Other things I’ve done at work:

  • scraped letters off the window in the rain (hooray for being an intern)
  • uploaded photos and input information into the gallery database
  • went on an adventure to buy glass cleaner at the supermarket
  • translated a letter of recommendation from French to English
  • organized and folded giant sheets of bubble wrap
  • tried to give a lost American tourist directions

Overall, it’s been fun so far and I’m really looking forward to the exhibition opening (le vernissage!) and seeing what other things they’ll have me do! It’s a small workplace, so I’m hoping to get to know all the people who work there pretty well and hopefully become more and more comfortable speaking with them in complete sentences…

In other extracurricular activities this week:

On Tuesday, we had our weekly host family dinner, which was lots of fun as always. The menu offerings were much less ambitious tonight: we started with a green soup that I think was asparagus, then we had ham, potatoes, spinach…nothing to exciting, but still nice to have someone cook for you. Once again, the topic of the Manif’ Pour Tous (opposition to gay marriage laws) came up, but this time Marie-Laurence turned the tables on us and asked if tons of people protested a law in the U.S. what would happen? Would the government take it back? …This basically stumped Steph and me. Forget knowing the answer at all….I also had to tell them in French. Well, I ended up saying (after a long awkward pause) something along the lines of, “Well…in America…we only have two political parties who are really really really opposed. So controversial laws are just never passed. It’s very very slow.” Which 1) didn’t really answer the question and 2) probably didn’t tell them anything they didn’t already know. Oh well. It got me to thinking though, are there any recent examples like this? The most recent I can think of are the Civil Rights Movement and the March for Life after Roe v. Wade, neither of which  even occurred during my lifetime. On reflection though, I think another huge differing factor is that the U.S. is so much larger than France, and most laws that are passed happen at the state and local levels and therefore only affect a small plurality of the entire population. I guess the most recently opposed Federal law was the ACA health care bill, and even though people disliked that, they aren’t taking to the streets in millions against it. Anyway, it’s interesting how much being in a foreign country makes you think more deeply about your own.

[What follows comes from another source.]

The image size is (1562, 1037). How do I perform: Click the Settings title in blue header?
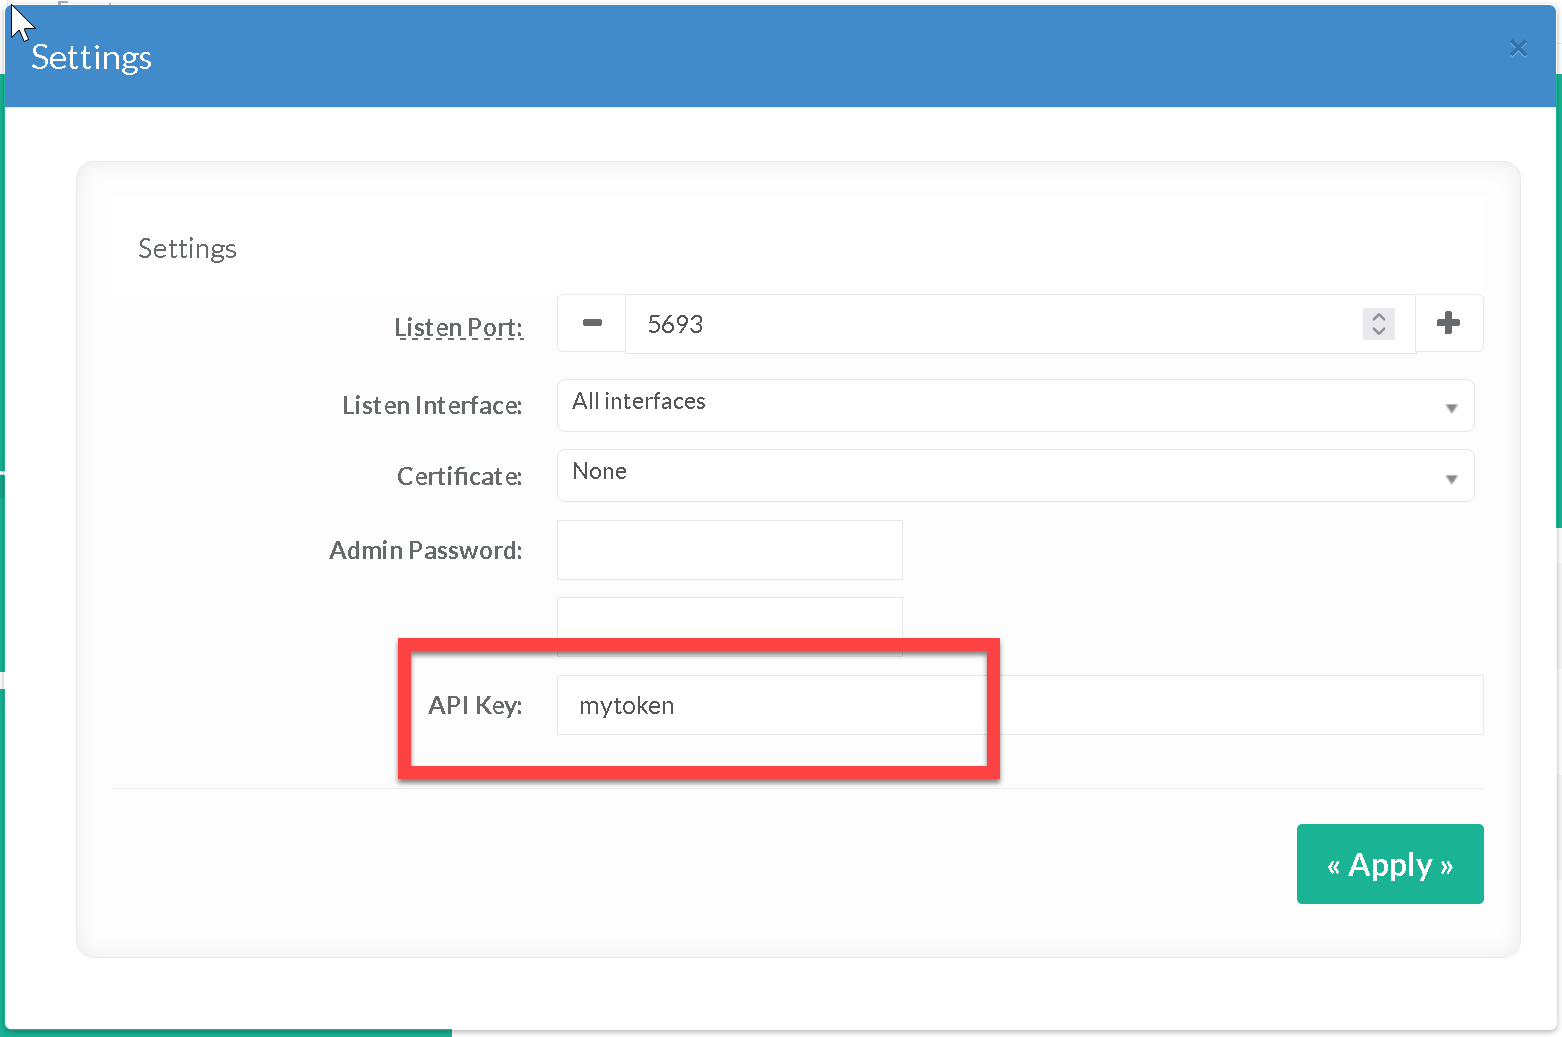(x=92, y=58)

On Wednesday, I didn’t have to go into work because they were spending most of the day out of the gallery transporting the works and so wouldn’t really have anything for me to do. I took advantage of the beautiful weather (which has been rather scarce since my arrival!) to return to the Basilique de Sacre Cœur and see the beautiful vista from the top of Montmartre. Three words on this: SO. MANY. STAIRS. After climbing at least 200 just to reach the church, I then ascended 300 more to get to the top of the bell tower. Totally worth it though. Check it out:

I also toured the surrounding neighborhood, including a stop at the Musée de Montmartre. This museum is housed in the oldest house in Montmartre which also happens to be connected to an artist’s studio that Claude Monet used to share with friend Auguste Renoir and others….nbd.

Thursday night we had a night of gastronomy at the BU center, where Elisabeth and the TAs shared with us several specialties from all around France! Some highlights:

  • rillettes d’oie (goose)
  • éclairs de la violette (violet flavored eclairs. Weird but delicious!)
  • blood sausage (kind of scary)
  • three different cheeses- Camembert, Chèvre and Comté (all delicious!)

Friday night, we went with our class to a cabaret/concert of Serge Gainsbourg. It was fun…though only really rewarding when they sang songs that we had studied in class. So much of his genius is the word play in the lyrics…pretty impossible to understand when you don’t speak the language. The performers did a great job though. All in all a good evening.

Long story short: I’m really excited for the next 6 weeks of internship…it feels like it’s going by so quickly, and yet there’s still SO MUCH to do!!! And I’m almost caught up with my blogging!! Success!